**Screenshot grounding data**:

####

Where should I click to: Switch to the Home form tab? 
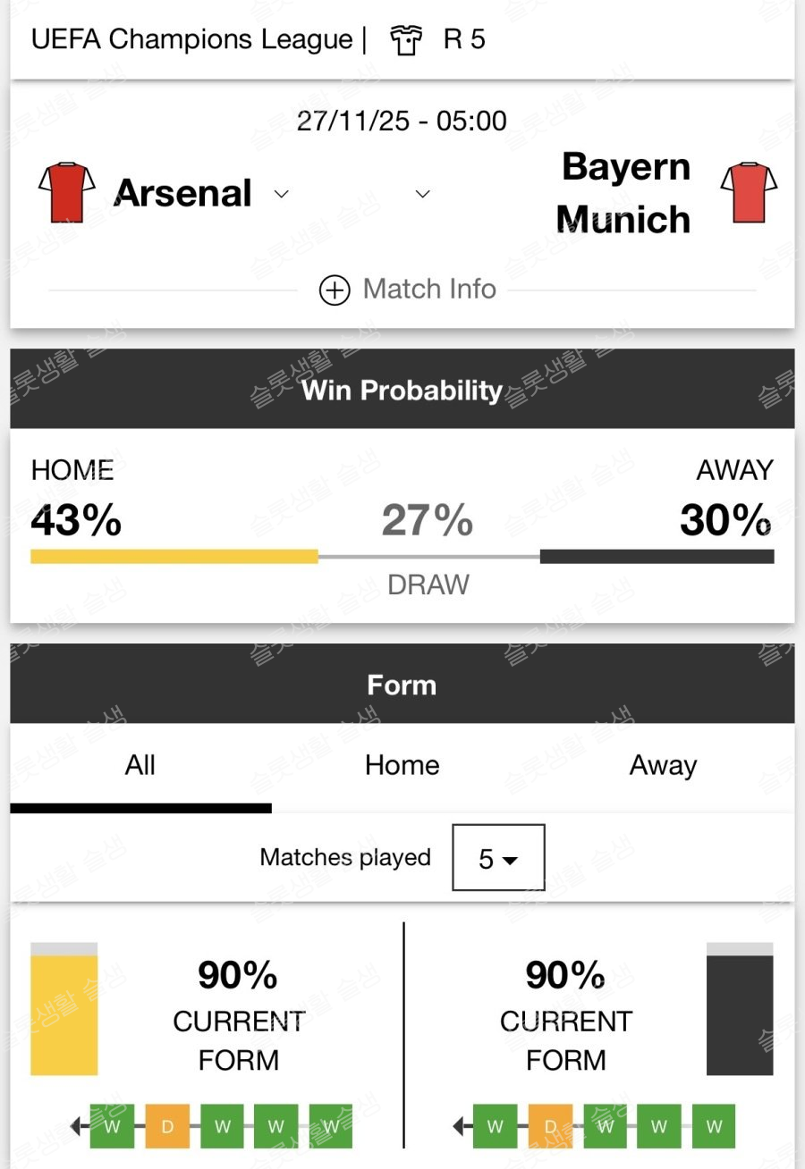[402, 766]
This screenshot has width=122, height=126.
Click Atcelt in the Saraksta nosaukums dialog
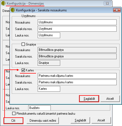pos(110,99)
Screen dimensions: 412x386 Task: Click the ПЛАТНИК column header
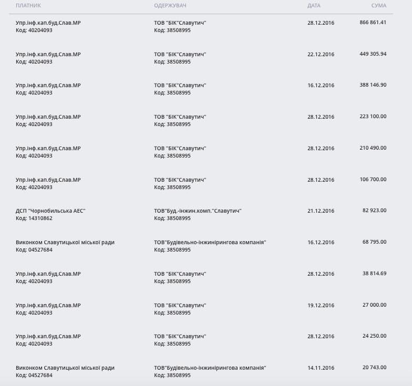tap(28, 5)
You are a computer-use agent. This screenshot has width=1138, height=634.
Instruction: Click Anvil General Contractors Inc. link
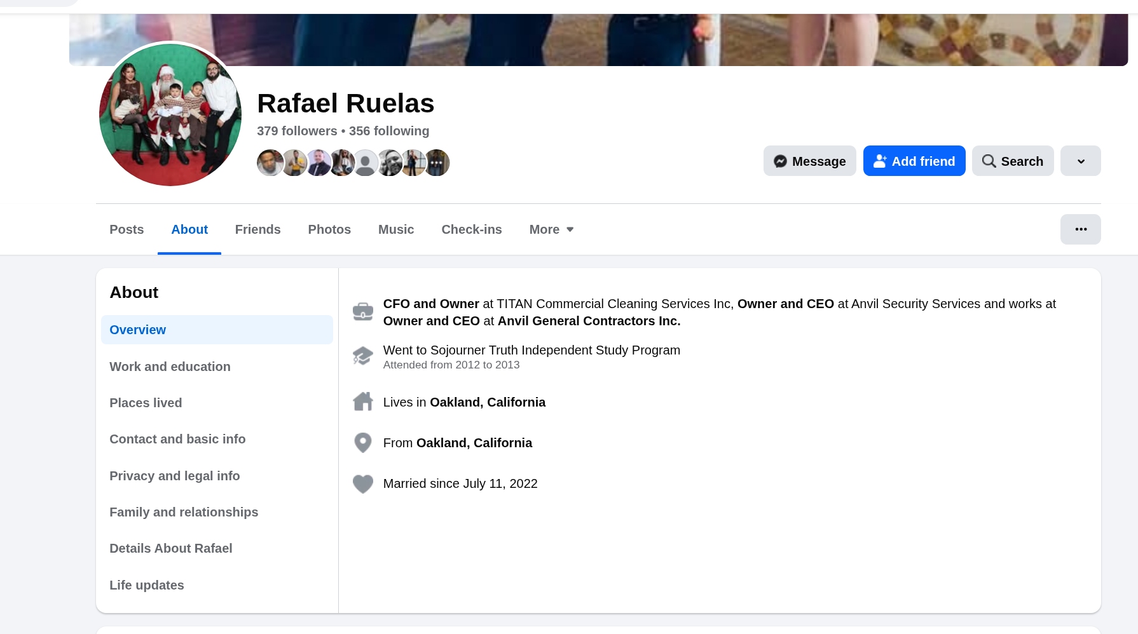coord(589,321)
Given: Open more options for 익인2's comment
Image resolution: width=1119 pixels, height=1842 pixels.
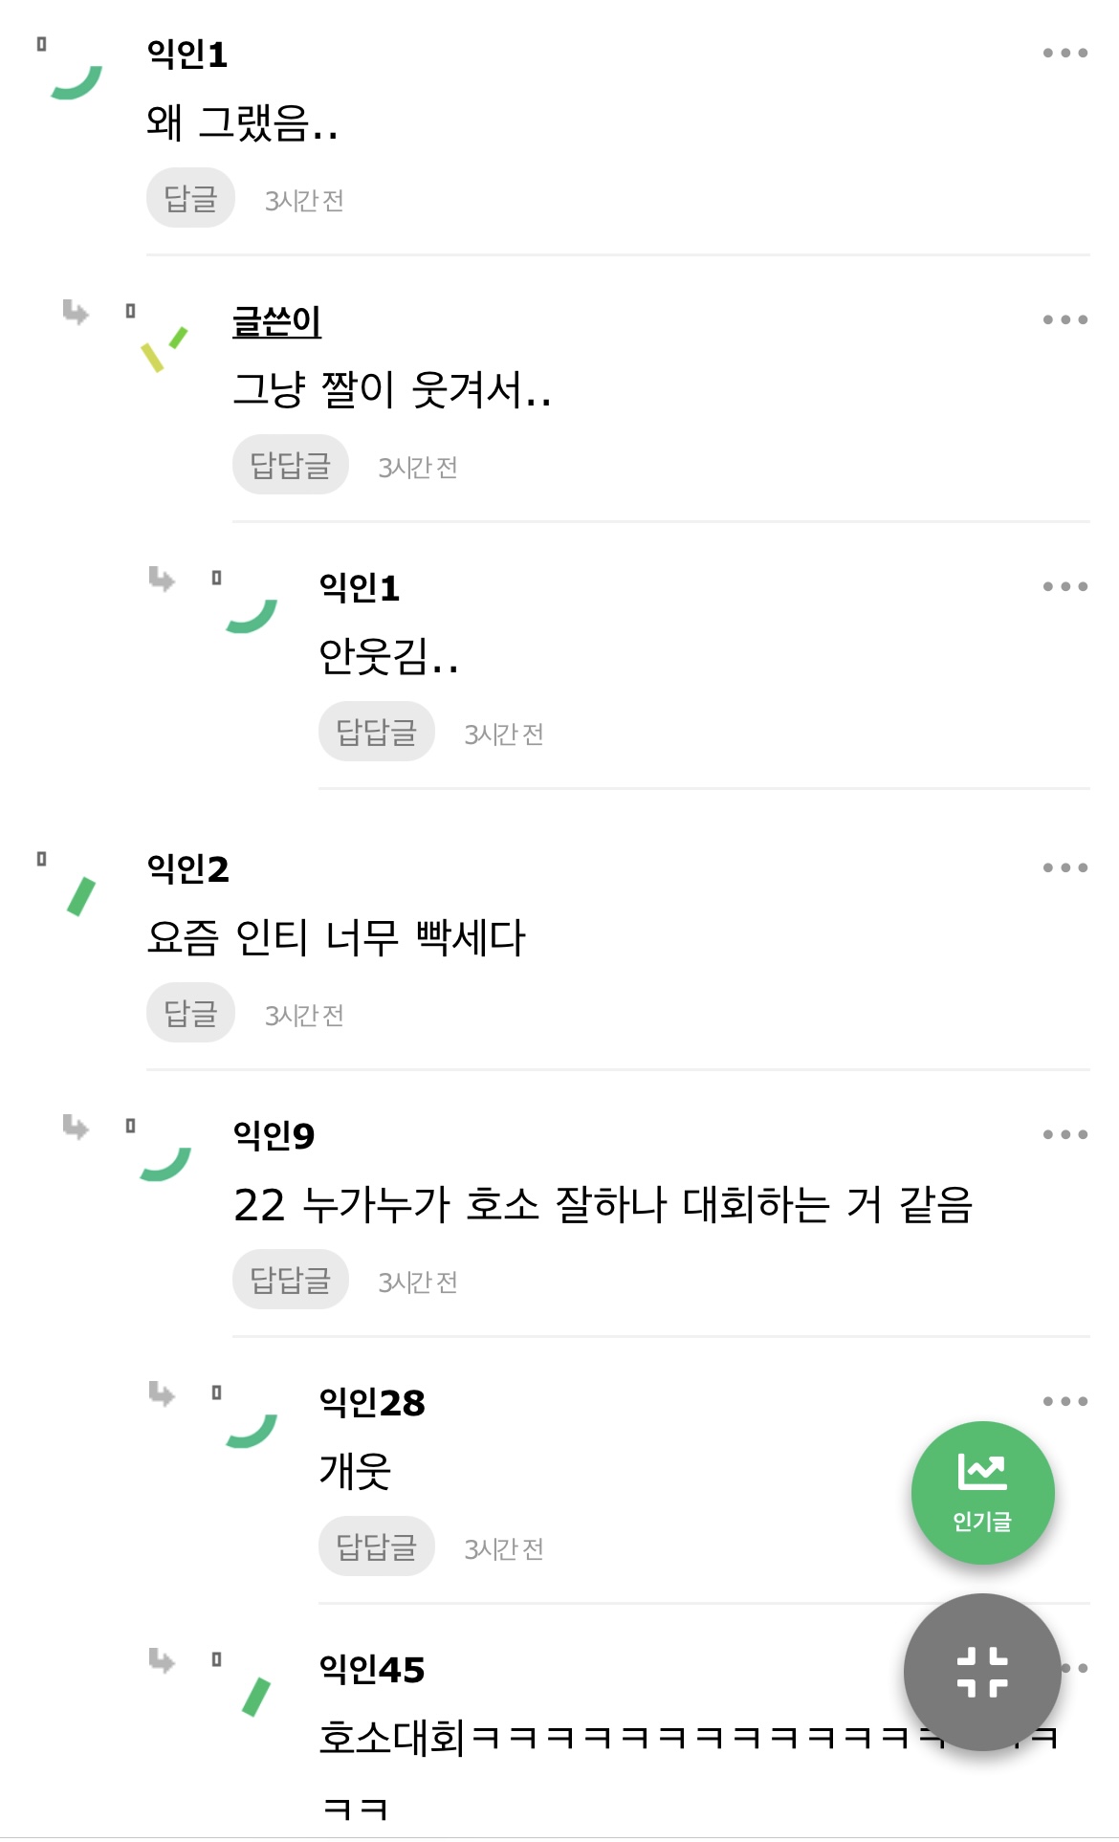Looking at the screenshot, I should point(1064,868).
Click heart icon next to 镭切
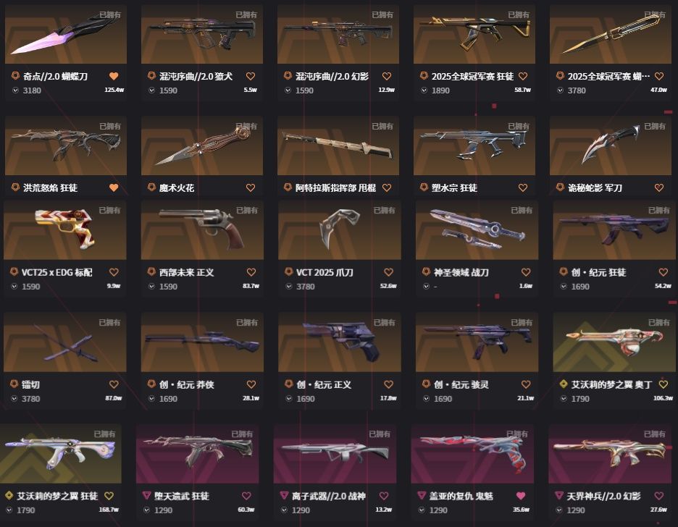 coord(114,384)
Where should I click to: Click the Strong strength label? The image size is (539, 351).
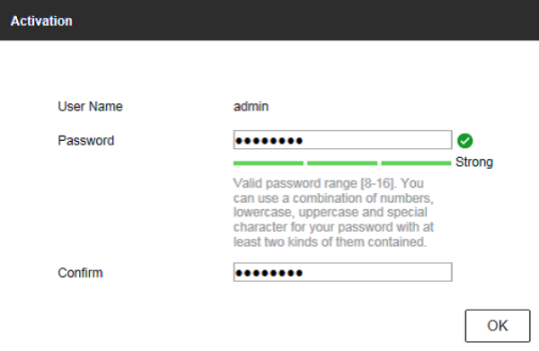474,162
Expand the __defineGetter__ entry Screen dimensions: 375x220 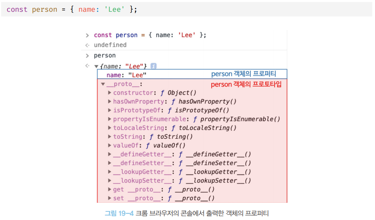click(110, 154)

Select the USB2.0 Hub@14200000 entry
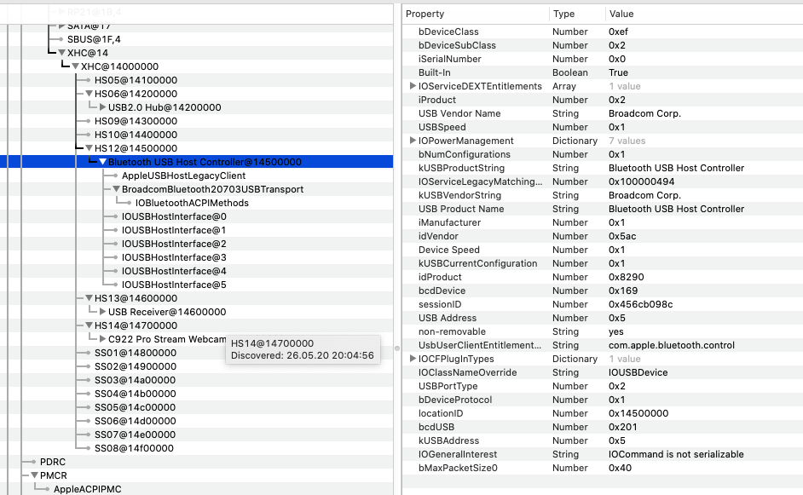165,107
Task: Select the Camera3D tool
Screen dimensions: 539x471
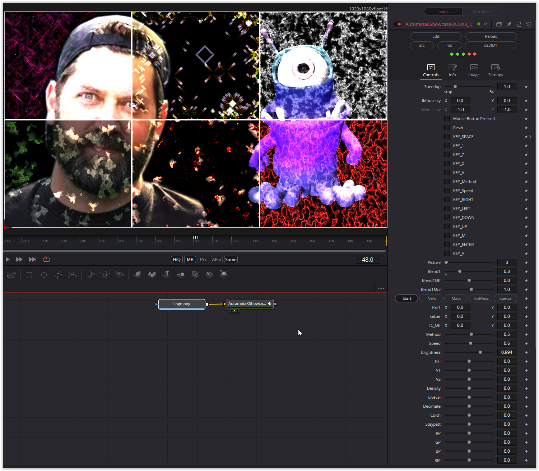Action: [x=195, y=274]
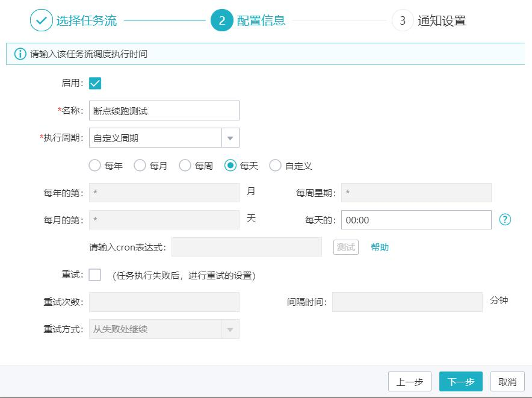Click the 上一步 button
Viewport: 532px width, 398px height.
pyautogui.click(x=410, y=382)
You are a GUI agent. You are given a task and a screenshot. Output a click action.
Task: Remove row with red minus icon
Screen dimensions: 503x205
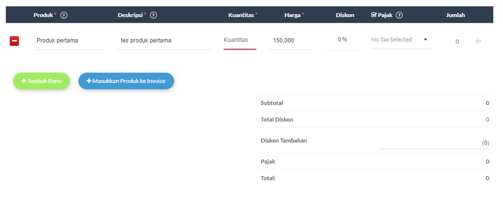15,41
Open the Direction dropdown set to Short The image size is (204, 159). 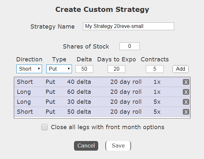click(x=29, y=69)

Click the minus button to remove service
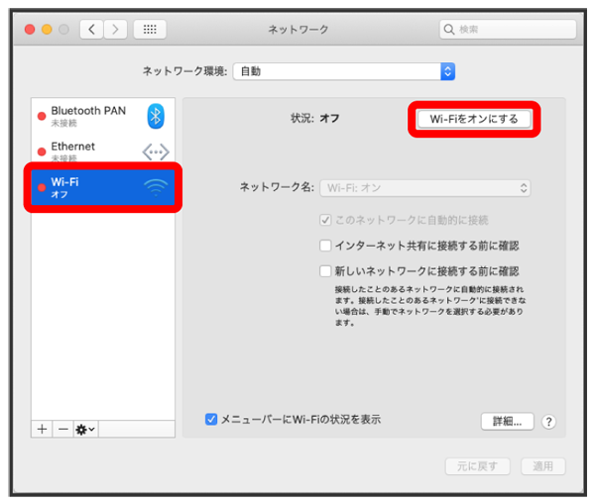[x=62, y=429]
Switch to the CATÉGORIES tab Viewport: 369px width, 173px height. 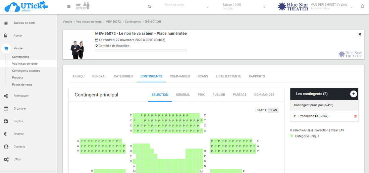pyautogui.click(x=123, y=76)
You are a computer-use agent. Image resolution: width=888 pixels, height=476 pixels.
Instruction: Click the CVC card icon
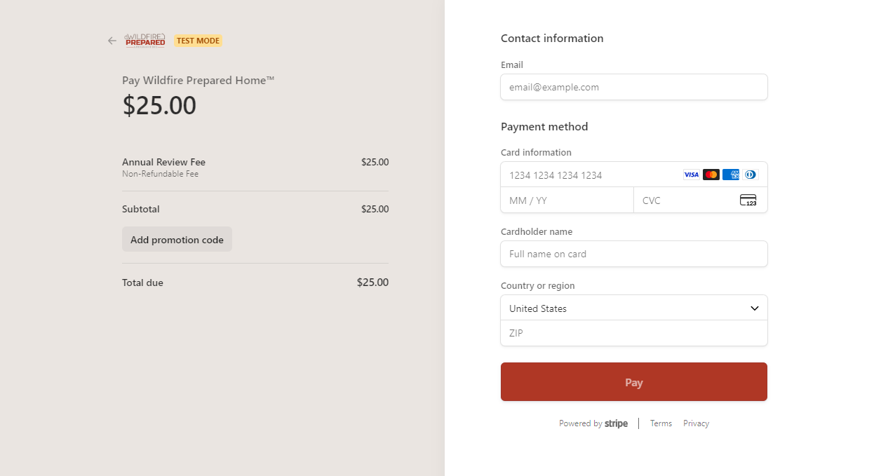pos(748,200)
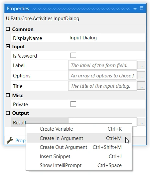Click the wrench Properties tab icon
The image size is (150, 175).
click(x=10, y=140)
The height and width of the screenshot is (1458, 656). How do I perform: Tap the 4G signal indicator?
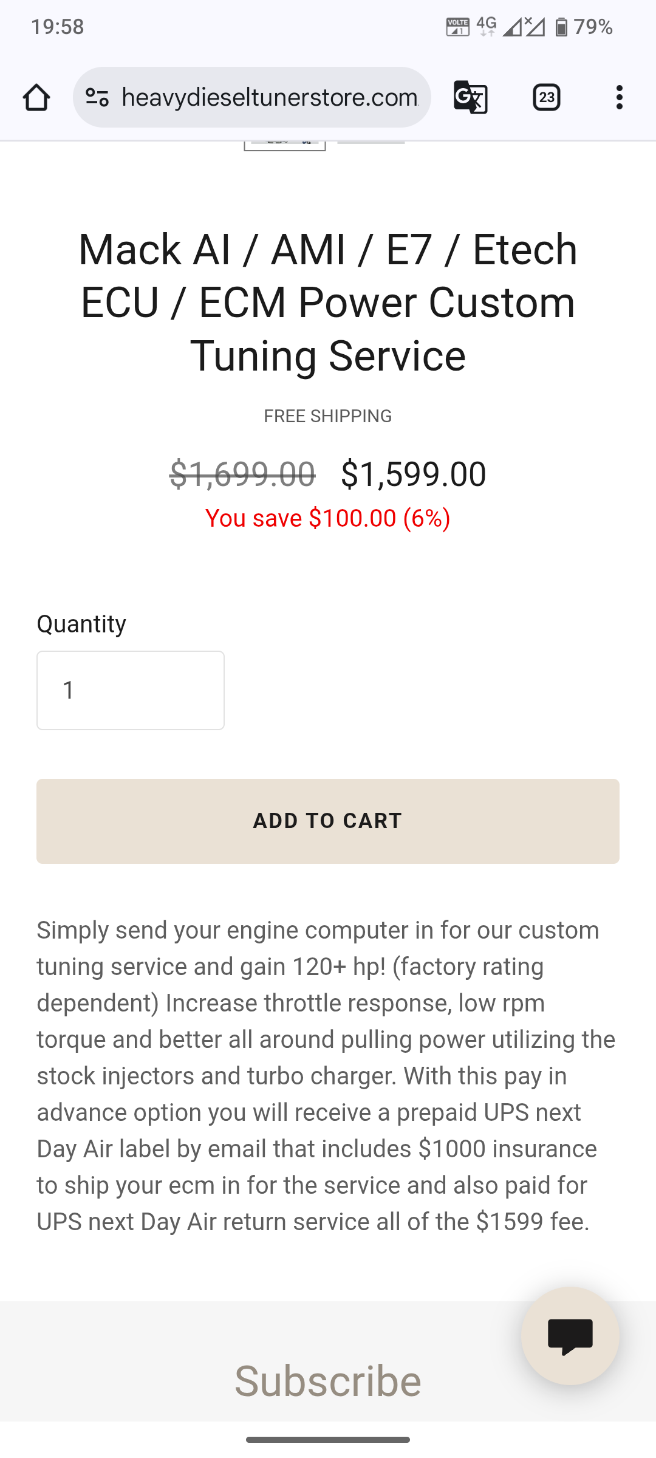click(487, 27)
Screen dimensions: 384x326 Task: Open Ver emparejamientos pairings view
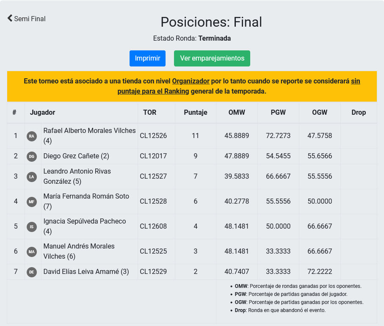[212, 58]
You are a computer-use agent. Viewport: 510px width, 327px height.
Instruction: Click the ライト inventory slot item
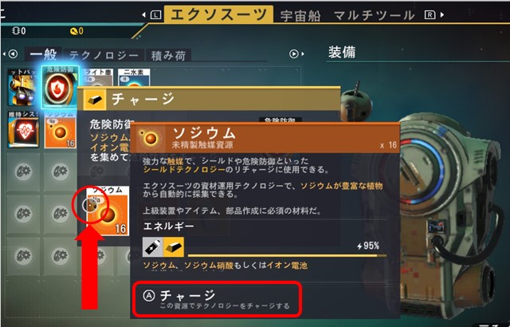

####

**What you will do**: From the data above, give the number of lines that hold "computer", without anything else.

**Answer to the problem**: 3